Dwh lecture slides-week 13
Dwh lecture slides-week 13Dwh lecture slides-week 13
Dwh lecture slides-week 13
 
Dwh lecture slides-week 12&13
Dwh lecture slides-week 12&13Dwh lecture slides-week 12&13
Dwh lecture slides-week 12&13
 
Data warehousing and mining furc
Data warehousing and mining furcData warehousing and mining furc
Data warehousing and mining furc
 
Lecture 40
Lecture 40Lecture 40
Lecture 40
 
Lecture 39
Lecture 39Lecture 39
Lecture 39
 
Lecture 38
Lecture 38Lecture 38
Lecture 38
 
Lecture 37
Lecture 37Lecture 37
Lecture 37
 
Lecture 35
Lecture 35Lecture 35
Lecture 35
 

Recently uploaded

CCS355 Neural Network & Deep Learning UNIT III notes and Question bank .pdf
CCS355 Neural Network & Deep Learning UNIT III notes and Question bank .pdfCCS355 Neural Network & Deep Learning UNIT III notes and Question bank .pdf
CCS355 Neural Network & Deep Learning UNIT III notes and Question bank .pdfAsst.prof M.Gokilavani
 
VIP Call Girls Service Hitech City Hyderabad Call +91-8250192130
VIP Call Girls Service Hitech City Hyderabad Call +91-8250192130VIP Call Girls Service Hitech City Hyderabad Call +91-8250192130
VIP Call Girls Service Hitech City Hyderabad Call +91-8250192130Suhani Kapoor
 
OSVC_Meta-Data based Simulation Automation to overcome Verification Challenge...
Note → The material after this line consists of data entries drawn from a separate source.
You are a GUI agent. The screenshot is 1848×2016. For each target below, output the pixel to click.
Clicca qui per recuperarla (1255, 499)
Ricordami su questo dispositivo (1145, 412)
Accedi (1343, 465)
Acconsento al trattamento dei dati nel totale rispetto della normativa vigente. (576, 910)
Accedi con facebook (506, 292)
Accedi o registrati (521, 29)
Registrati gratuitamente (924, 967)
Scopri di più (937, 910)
OSVC_Meta-Data based Simulation Automation to overcome Verification Challenge...OSVC_Meta-Data based Simulation Automation to overcome Verification Challenge...
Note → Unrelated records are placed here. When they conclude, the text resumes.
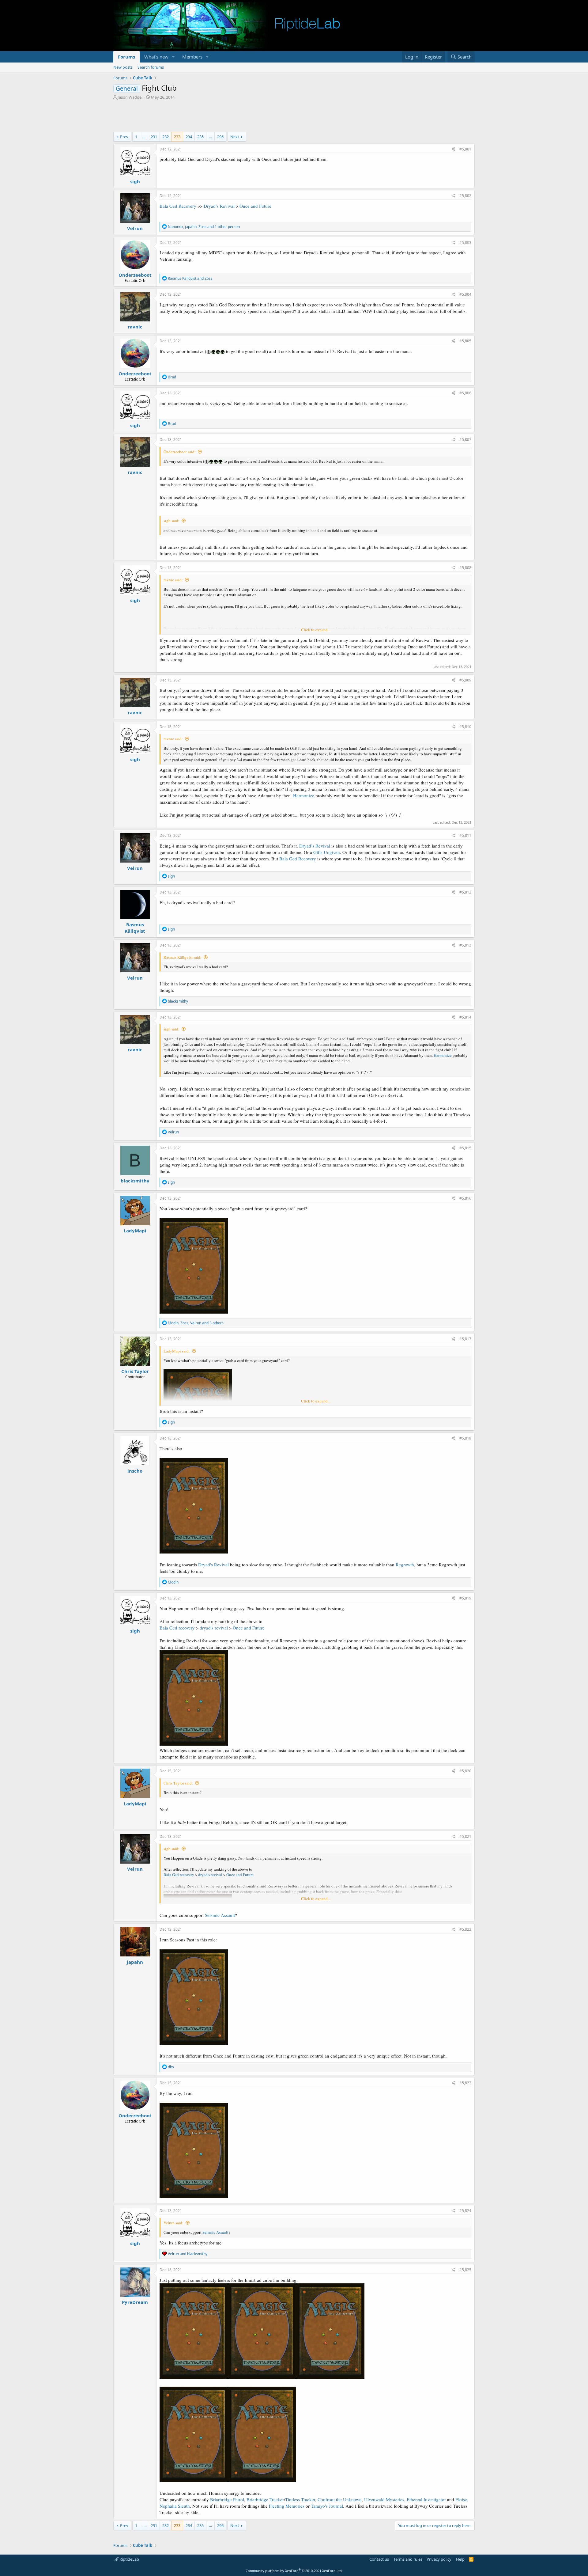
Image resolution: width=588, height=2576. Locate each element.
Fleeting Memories (286, 2506)
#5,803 (465, 242)
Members (192, 57)
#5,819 (465, 1598)
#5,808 (465, 567)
OSVC_Meta-Data based Simulation Automation to overcome Verification Challenge...Soham Mondal
 
HARMONY IN THE NATURE AND EXISTENCE - Unit-IV
HARMONY IN THE NATURE AND EXISTENCE - Unit-IVHARMONY IN THE NATURE AND EXISTENCE - Unit-IV
HARMONY IN THE NATURE AND EXISTENCE - Unit-IVRajaP95
 
Past, Present and Future of Generative AI
Past, Present and Future of Generative AIPast, Present and Future of Generative AI
Past, Present and Future of Generative AIabhishek36461
 
INFLUENCE OF NANOSILICA ON THE PROPERTIES OF CONCRETE
INFLUENCE OF NANOSILICA ON THE PROPERTIES OF CONCRETEINFLUENCE OF NANOSILICA ON THE PROPERTIES OF CONCRETE
INFLUENCE OF NANOSILICA ON THE PROPERTIES OF CONCRETEroselinkalist12
 
Current Transformer Drawing and GTP for MSETCL
Current Transformer Drawing and GTP for MSETCLCurrent Transformer Drawing and GTP for MSETCL
Current Transformer Drawing and GTP for MSETCLDeelipZope
 
SPICE PARK APR2024 ( 6,793 SPICE Models )
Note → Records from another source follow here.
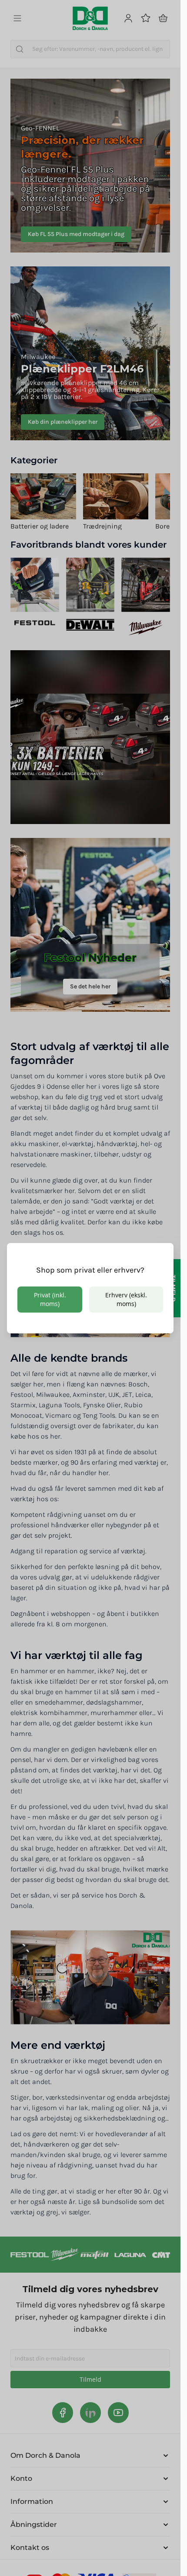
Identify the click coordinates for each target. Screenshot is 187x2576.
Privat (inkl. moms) (50, 1299)
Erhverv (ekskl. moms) (126, 1299)
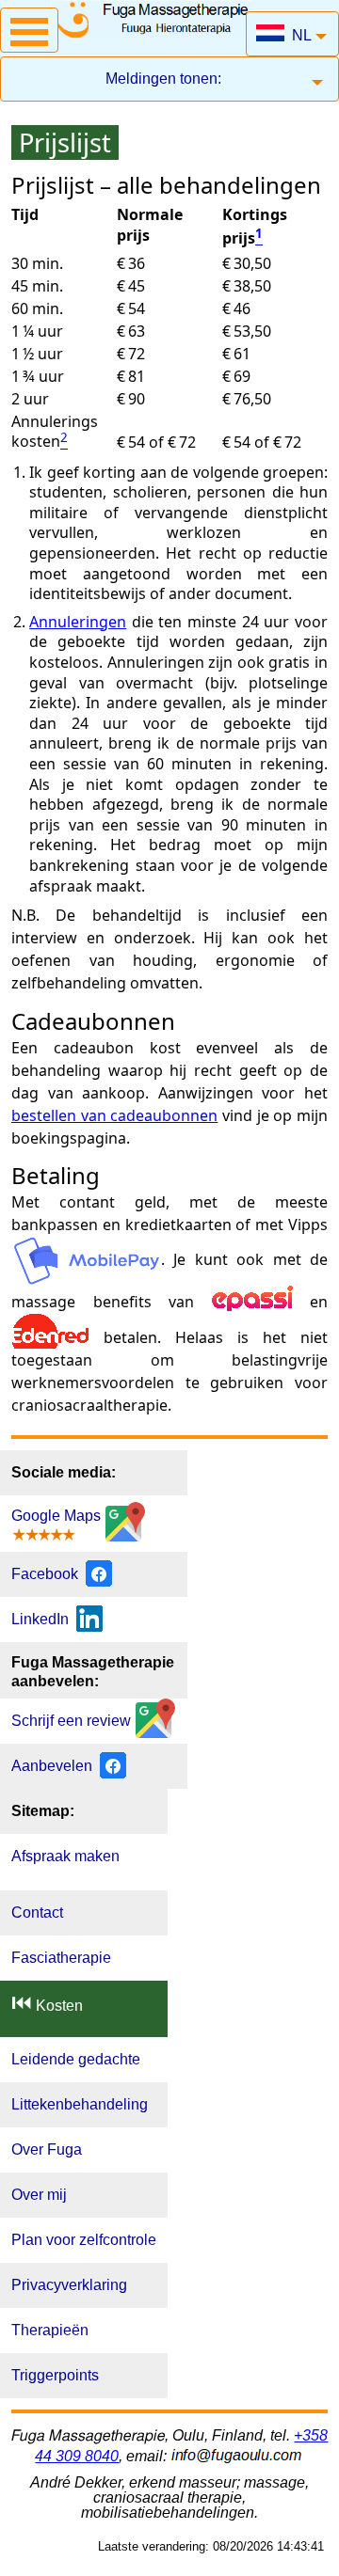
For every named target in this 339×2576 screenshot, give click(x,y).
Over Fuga (46, 2149)
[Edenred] (50, 1337)
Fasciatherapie (61, 1958)
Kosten (47, 2002)
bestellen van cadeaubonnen (114, 1115)
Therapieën (50, 2330)
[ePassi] (252, 1301)
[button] (29, 30)
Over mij (39, 2195)
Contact (37, 1912)
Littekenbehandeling (79, 2104)
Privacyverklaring (69, 2285)
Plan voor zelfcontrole (83, 2240)
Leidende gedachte (75, 2059)
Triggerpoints (55, 2375)
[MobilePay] (86, 1259)
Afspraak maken (65, 1856)
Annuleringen (77, 621)
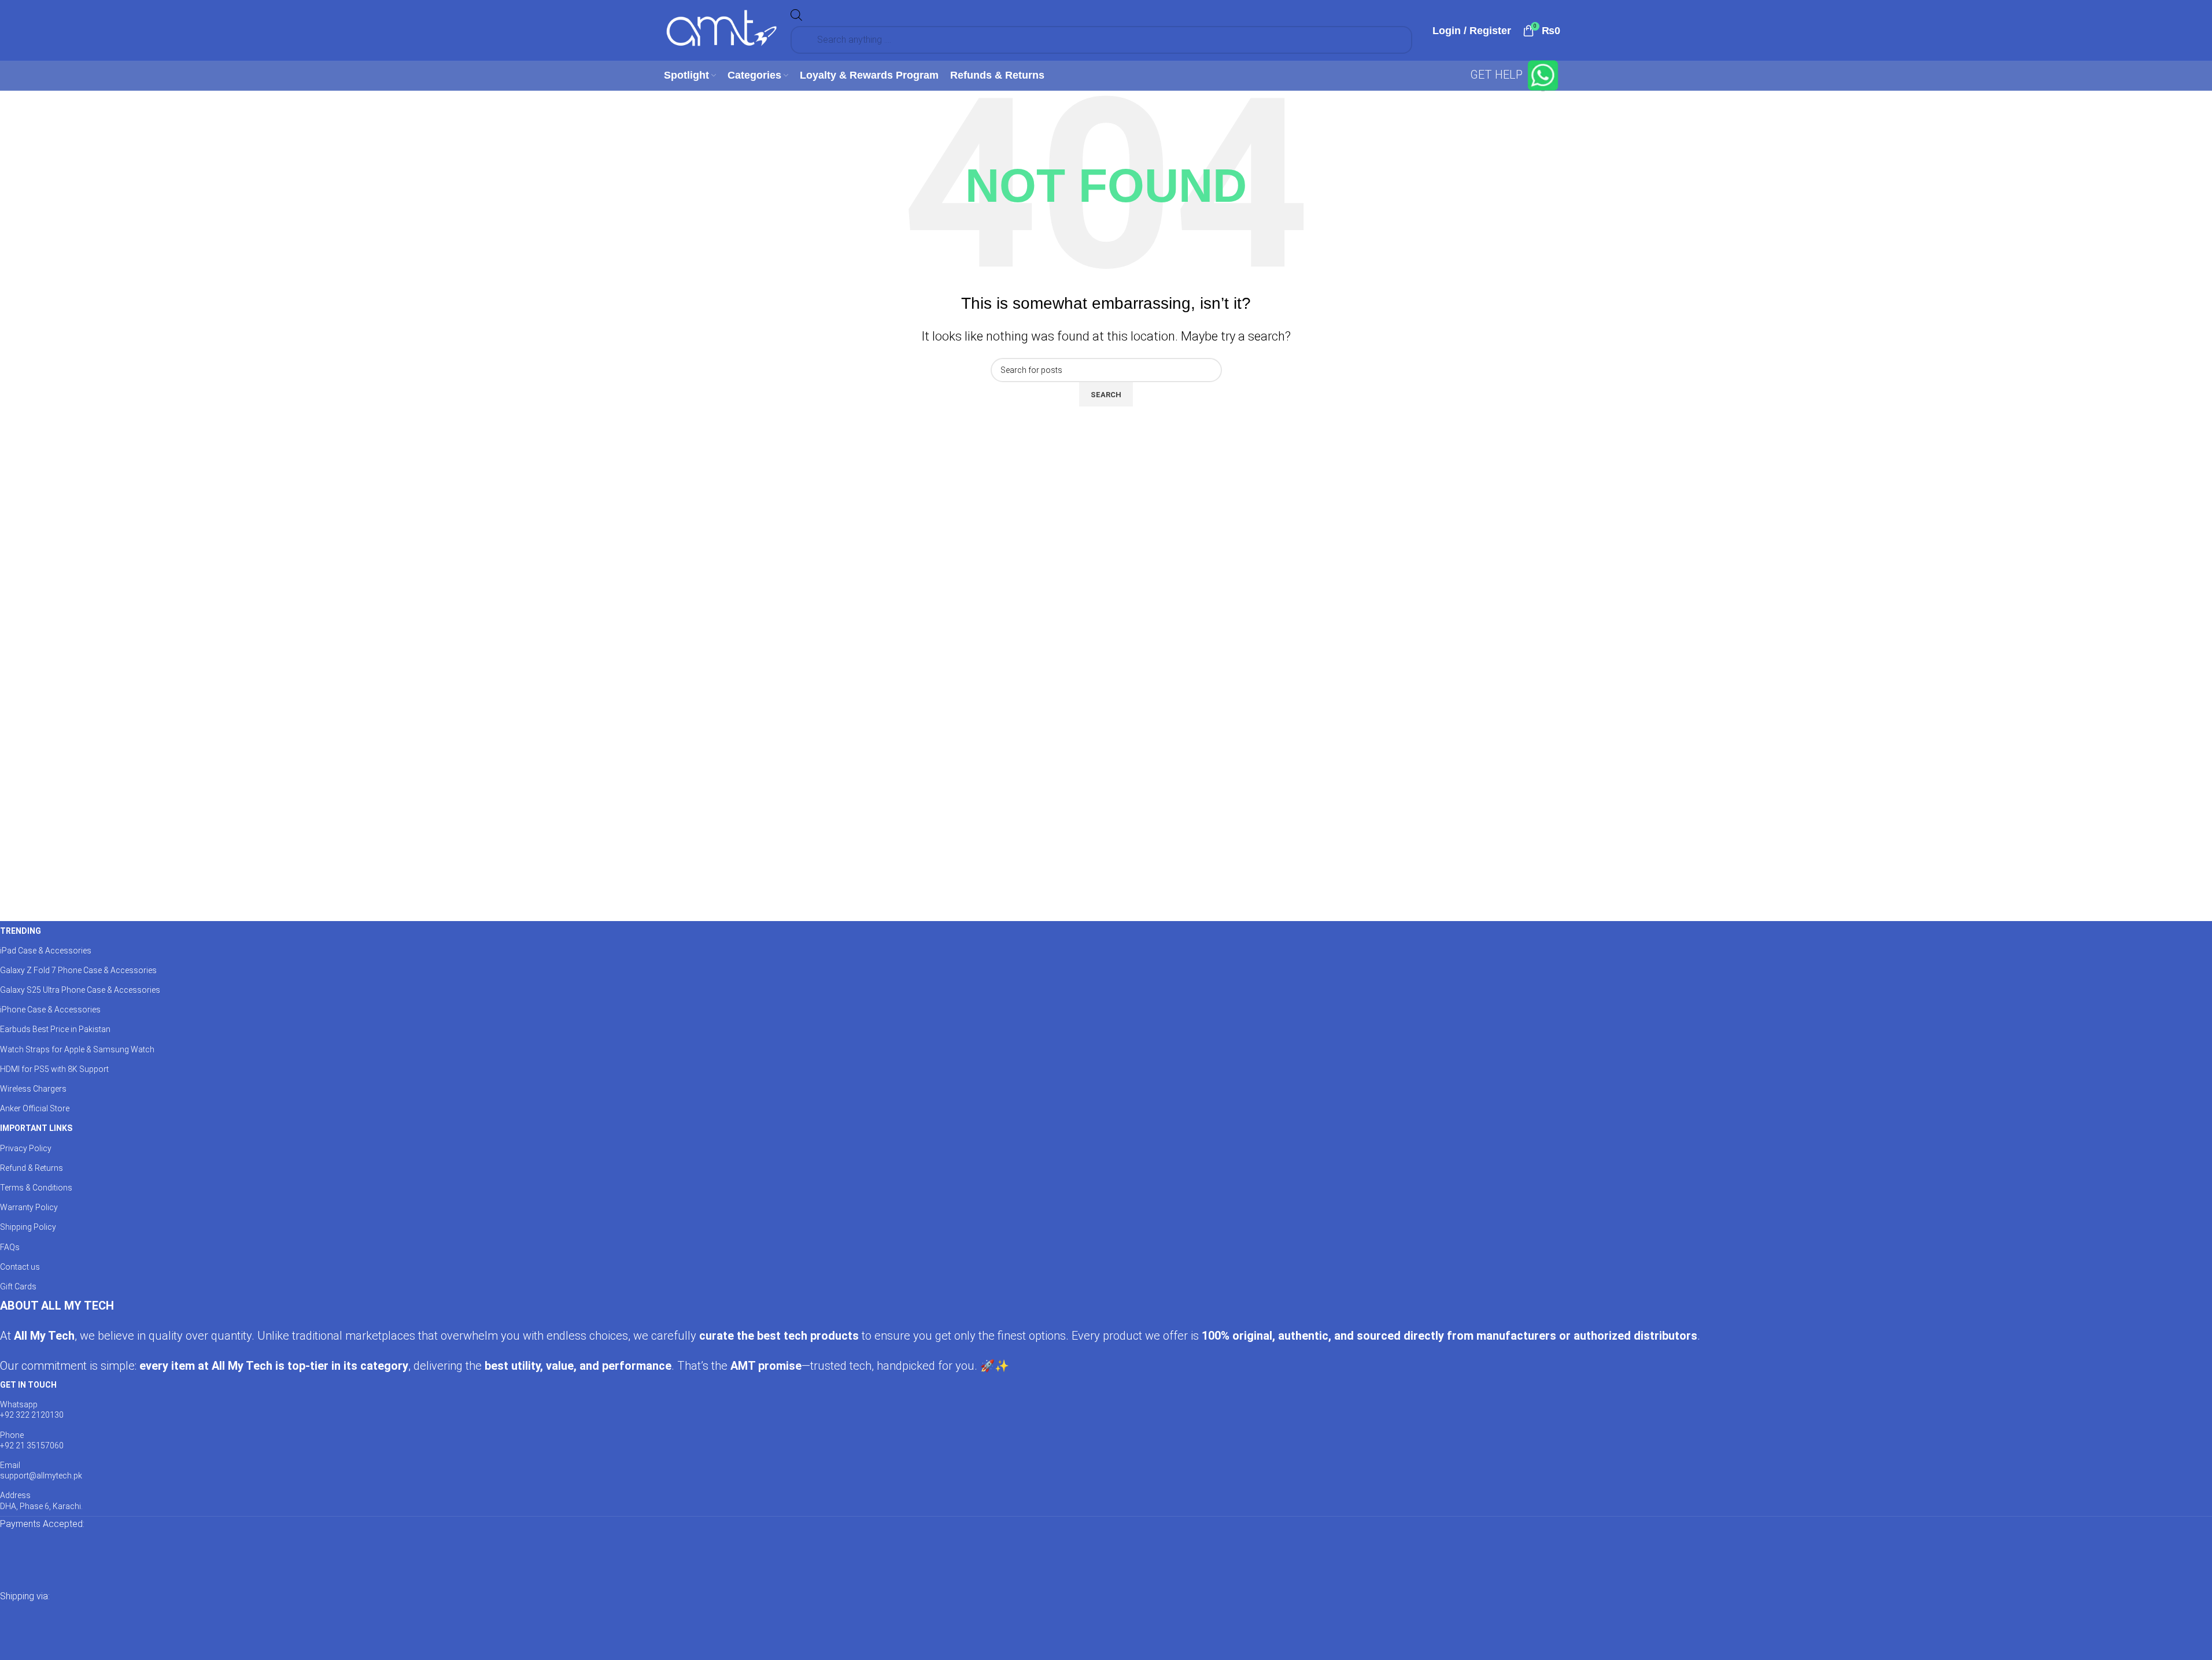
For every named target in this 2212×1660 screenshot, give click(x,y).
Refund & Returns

SPICE PARK APR2024 ( 6,793 SPICE Models )SPICE PARK APR2024 ( 6,793 SPICE Models )
SPICE PARK APR2024 ( 6,793 SPICE Models )Tsuyoshi Horigome
 
power system scada applications and uses
power system scada applications and usespower system scada applications and uses
power system scada applications and usesDevarapalliHaritha
 
chaitra-1.pptx fake news detection using machine learning
chaitra-1.pptx  fake news detection using machine learningchaitra-1.pptx  fake news detection using machine learning
chaitra-1.pptx fake news detection using machine learningmisbanausheenparvam
 
CCS355 Neural Network & Deep Learning Unit II Notes with Question bank .pdf
CCS355 Neural Network & Deep Learning Unit II Notes with Question bank .pdfCCS355 Neural Network & Deep Learning Unit II Notes with Question bank .pdf
CCS355 Neural Network & Deep Learning Unit II Notes with Question bank .pdfAsst.prof M.Gokilavani
 
Heart Disease Prediction using machine learning.pptx
Heart Disease Prediction using machine learning.pptxHeart Disease Prediction using machine learning.pptx
Heart Disease Prediction using machine learning.pptxPoojaBan
 
GDSC ASEB Gen AI study jams presentation
GDSC ASEB Gen AI study jams presentationGDSC ASEB Gen AI study jams presentation
GDSC ASEB Gen AI study jams presentationGDSCAESB
 
Microscopic Analysis of Ceramic Materials.pptx
Microscopic Analysis of Ceramic Materials.pptxMicroscopic Analysis of Ceramic Materials.pptx
Microscopic Analysis of Ceramic Materials.pptxpurnimasatapathy1234
 
Gfe Mayur Vihar Call Girls Service WhatsApp -> 9999965857 Available 24x7 ^ De...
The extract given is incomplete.